Tekstfragment:
= = = = =
Na afloop van de maaltijd spoedt Judas zich naar het Sanhedrin, de opperraad der Joden. Hij vraagt de leiders van het volk: „Wat wilt gij geven en ik zal Hem u overleveren? " (Matth. 26 : 15). En hij ontvangt het verradersloon: 30 zilveren penningen, ongeveer 45 gulden. De satan was in hem gevaren. In hem, die één van de twaalven was! Hij werd de verrader van zijn Meester. Schrijnend contrast: Judas heeft zijn geld, maar is alles kwijt. Voor eeuwig is er geen geluk voor Judas, maar enkel ongeluk: een lijden in diepe duisternis. Maria is haar geld kwijt, maar zij heeft een rijkdom die eeuwig blijft.

„Als Maria Jezus einde voorvoelt, is haar geen prijs te hoog, is Hij haar alles waard. Als Judas voor Jezus geen toekomst ziet, levert hij Hem voor 30 zilverlingen over" (H. Ridderbos).
= = = = =
Gegeven records:
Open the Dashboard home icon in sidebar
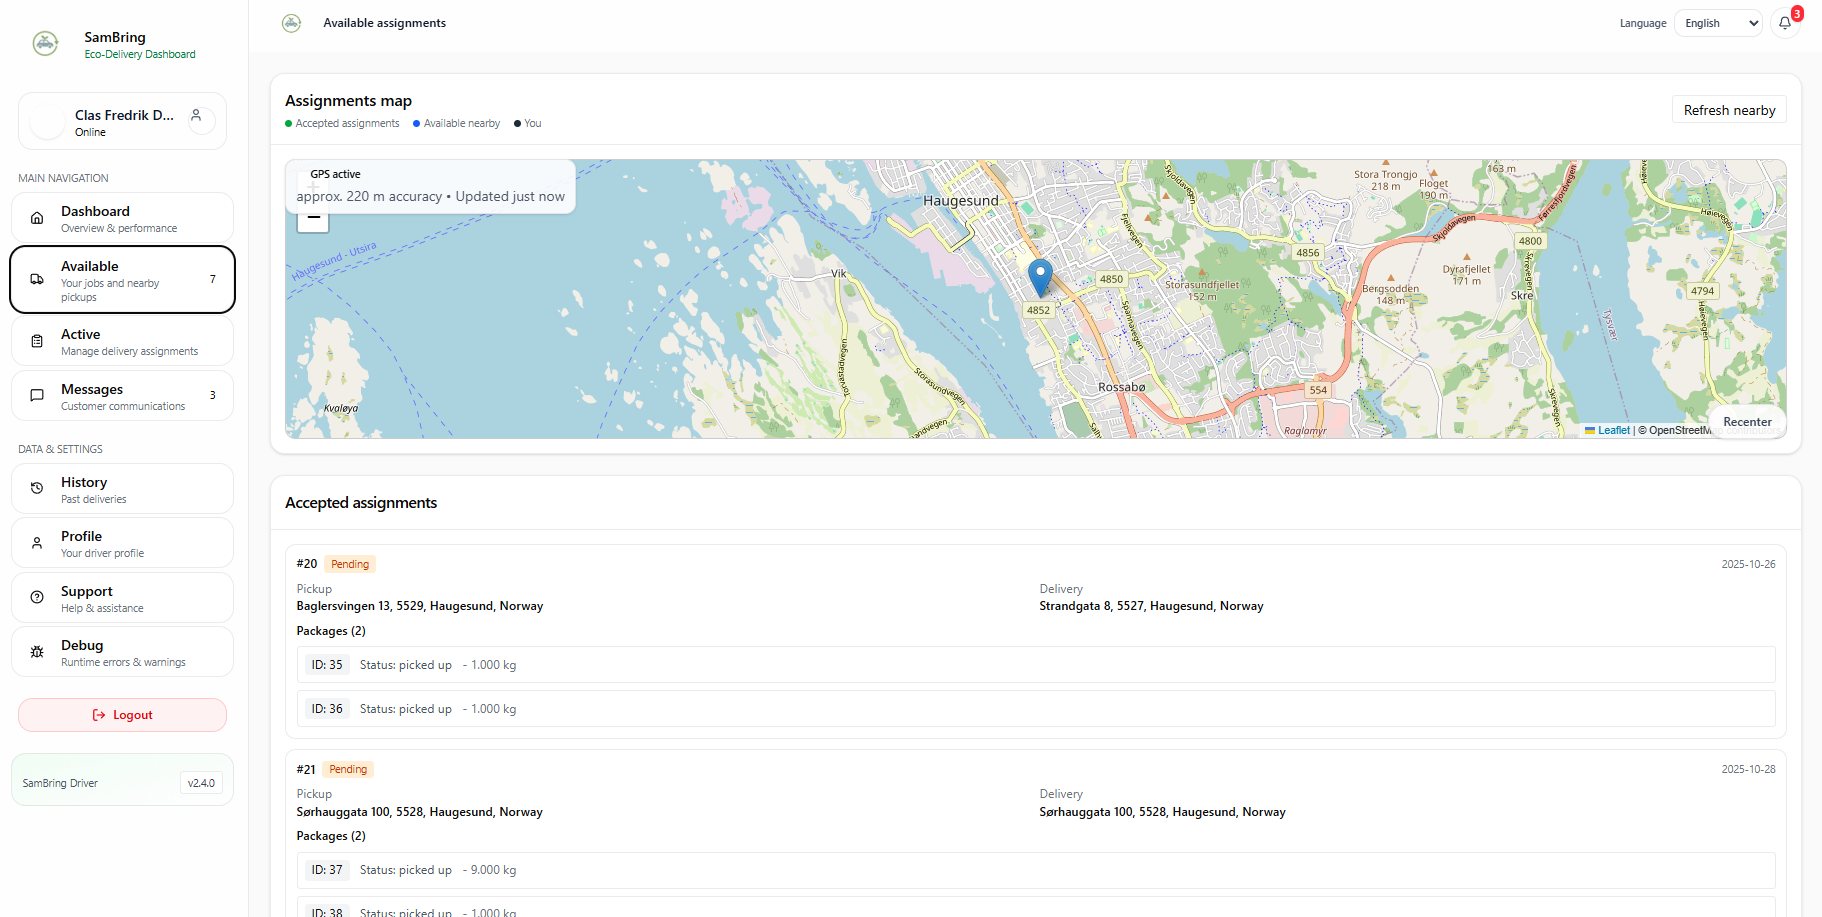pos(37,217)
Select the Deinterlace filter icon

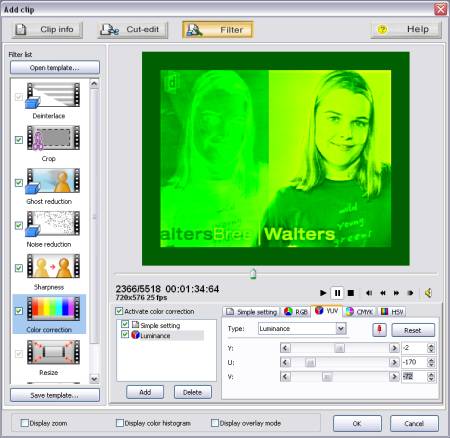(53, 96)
= = = = =
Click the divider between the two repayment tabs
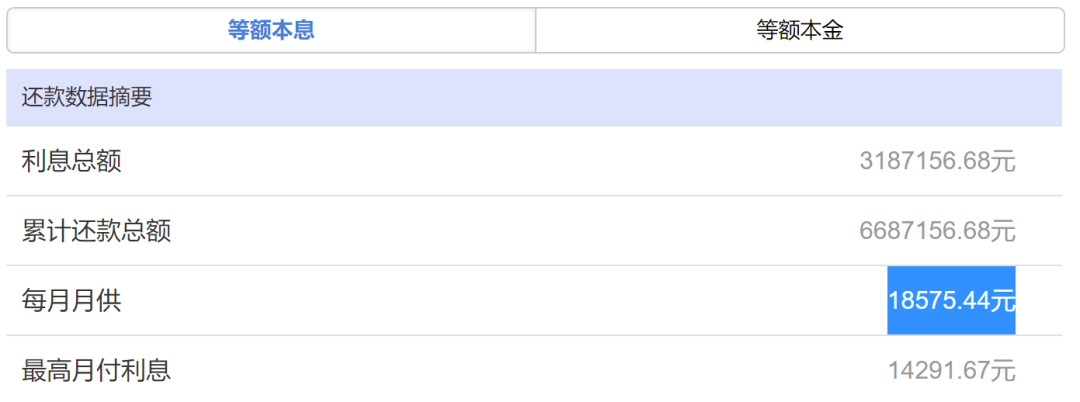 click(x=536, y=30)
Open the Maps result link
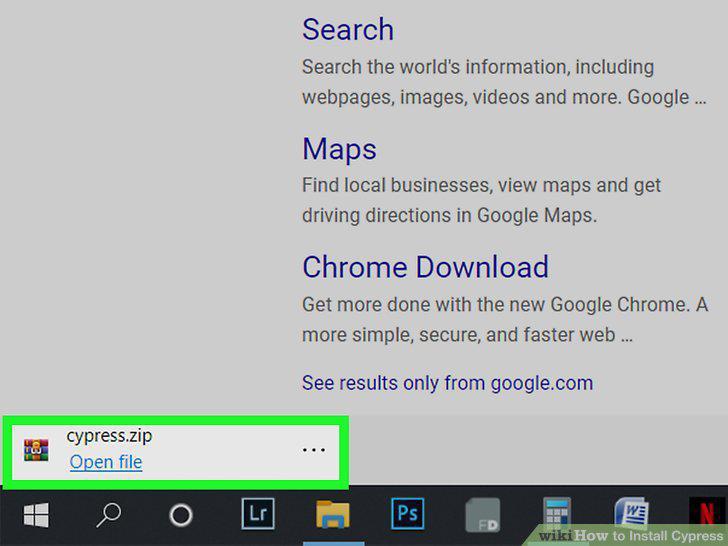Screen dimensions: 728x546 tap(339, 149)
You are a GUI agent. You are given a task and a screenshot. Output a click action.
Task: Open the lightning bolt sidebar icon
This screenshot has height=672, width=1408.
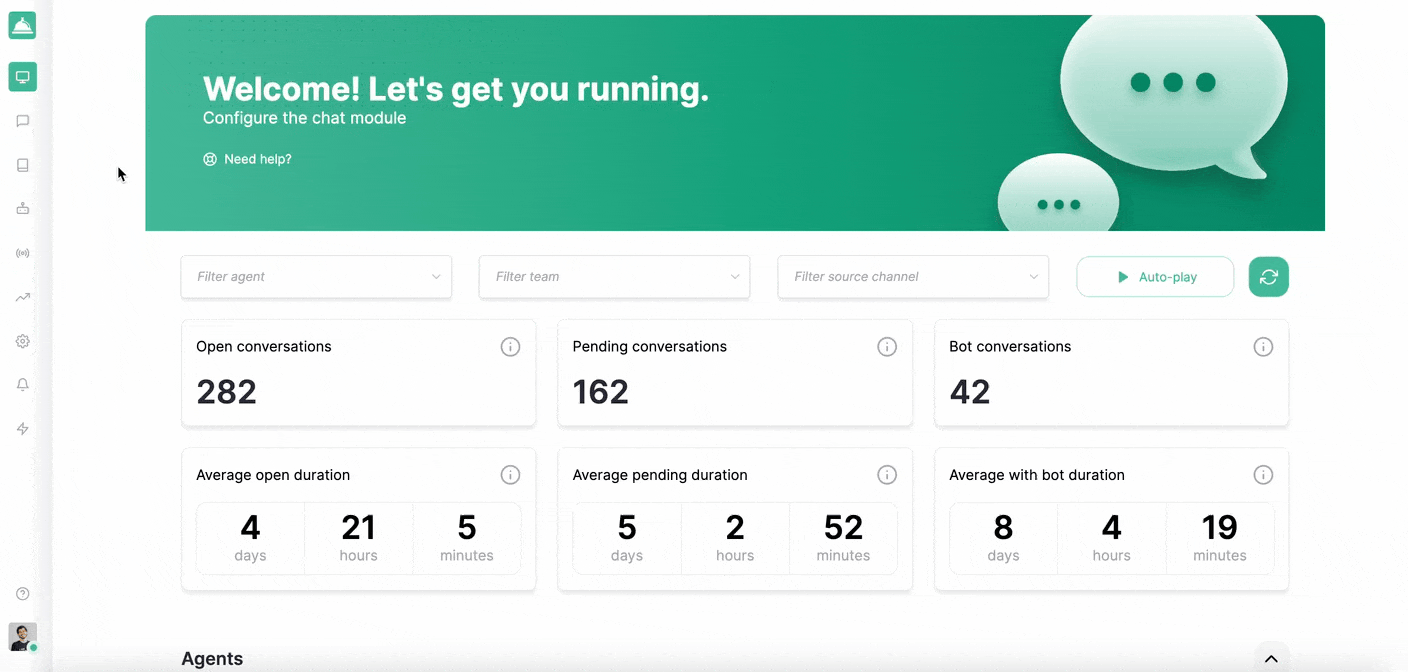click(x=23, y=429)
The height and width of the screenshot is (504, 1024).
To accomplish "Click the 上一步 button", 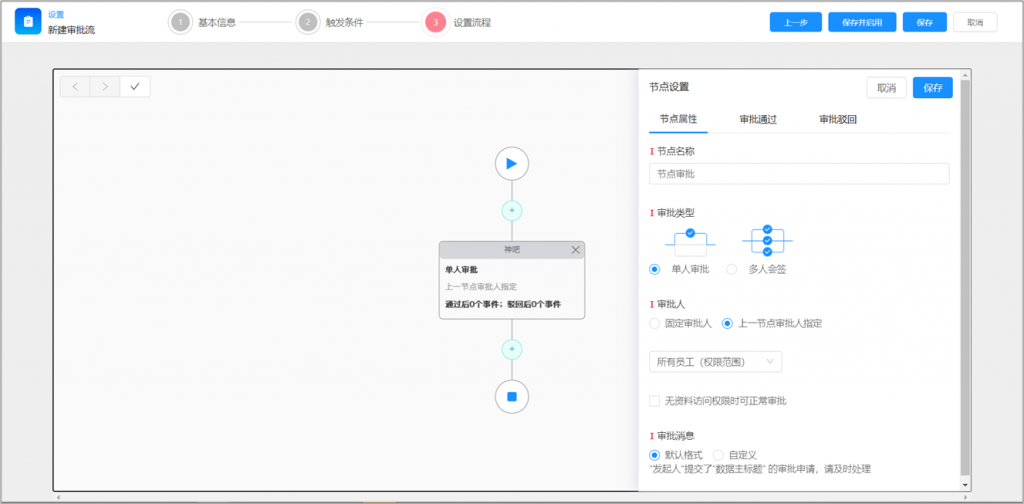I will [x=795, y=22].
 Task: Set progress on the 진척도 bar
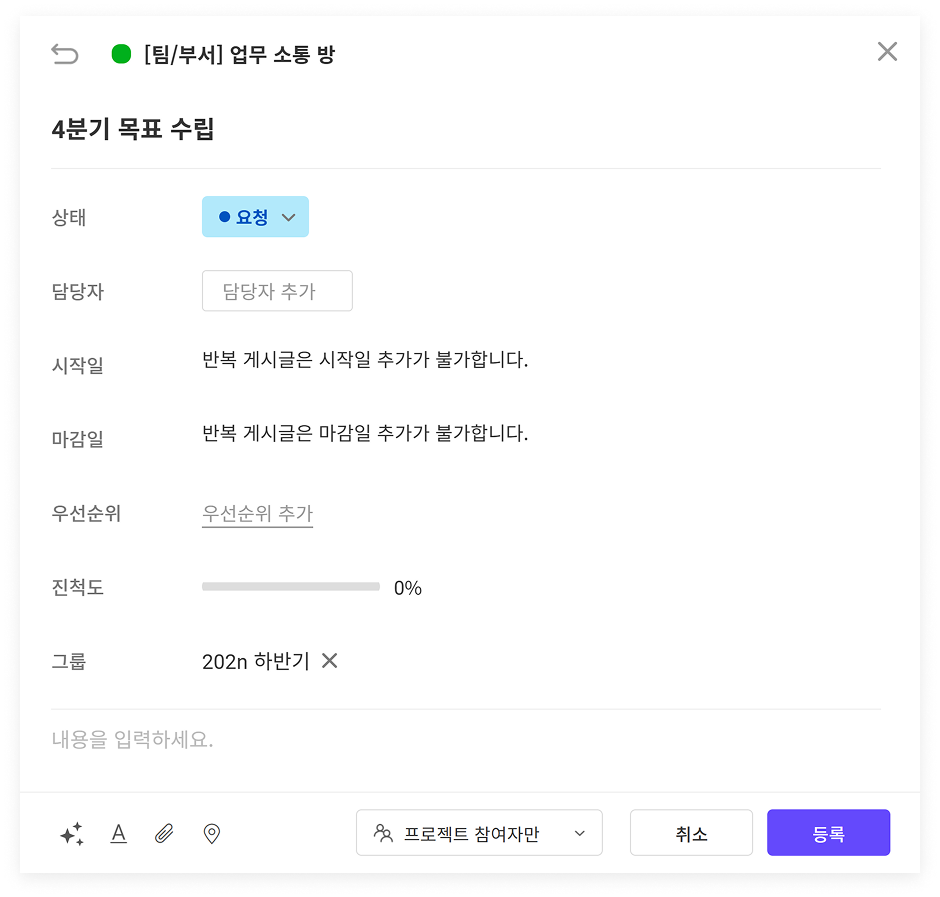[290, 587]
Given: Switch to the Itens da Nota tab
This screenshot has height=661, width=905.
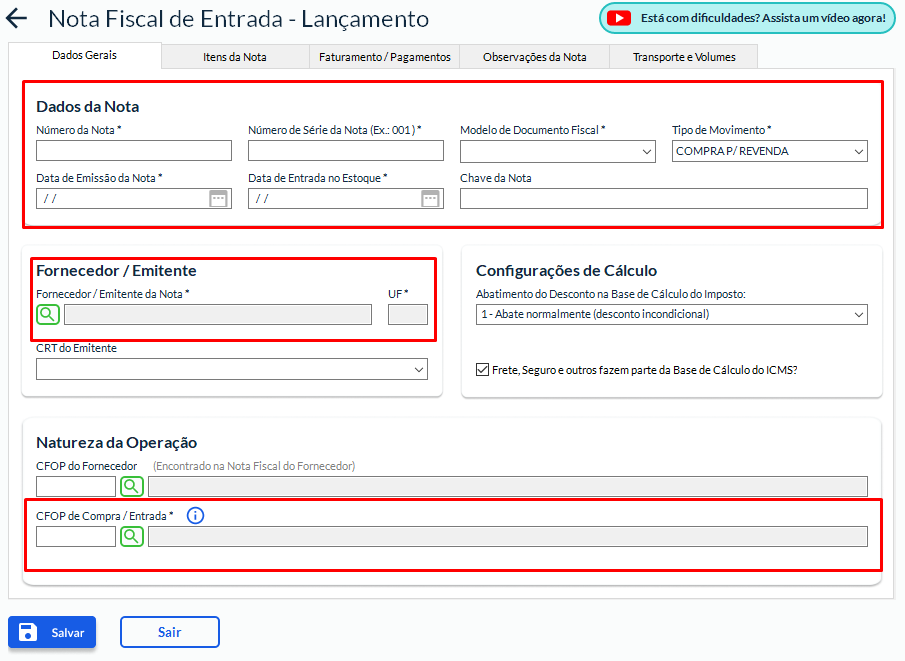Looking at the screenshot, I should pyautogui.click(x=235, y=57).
= = = = =
Opdracht 1: Wat ontvangt Judas volgens het tekstfragment over Judas en Maria als verradersloon?
Opdracht 2: Geef het vervolg van het tekstfragment over Judas en Maria, aansluitend op het citaat van H. Ridderbos.

Uitwerking 1: Hij ontvangt 30 zilveren penningen, ongeveer 45 gulden.

Uitwerking 2:
Als een lichtend voorbeeld van persoonlijke toewijding en liefde aan de Heiland, staat Maria van Bethanië voor ons. „Aan des Heilands voeten, luisterend naar de Heer, zette zich Maria van Bethanië neer. Zij verkoos het goede deel. Wat ontving zij goddelijk veel. "

Aan de voeten van Jezus heeft ze uit haar volle liefde, haar liefdeoffer gebracht. Zij heeft daarin betoond wat leefde in haar ziel, en de geur van de nardus is opgeklommen als reukwerk voor God toegericht, als offers die des avonds branden. Zulk een toewijding aan de Heere, zulk een verheerlijking van Zijn gezegende Naam, is ook nu nog een lieflijke geur voor Hem, die het gehele huis vervult.

Het is de roeping van de gemeente van de Heere in haar geheel en van ieder gelovige persoonlijk, om de nardus van dank en aanbidding aan Jezus Christus toe te brengen. Hem met mond en hart te verheerlijken. Moge het zó zijn, dat onze werken, waaruit deze ook mogen bestaan, de vrucht zijn van de waardering van ons hart voor de gekruisigde Heere en Heiland. Dan zal het dagelijks gebed niet ontbreken: „Neem mijn leven, laat het Heer' Toegewijd zijn aan Uw eer. "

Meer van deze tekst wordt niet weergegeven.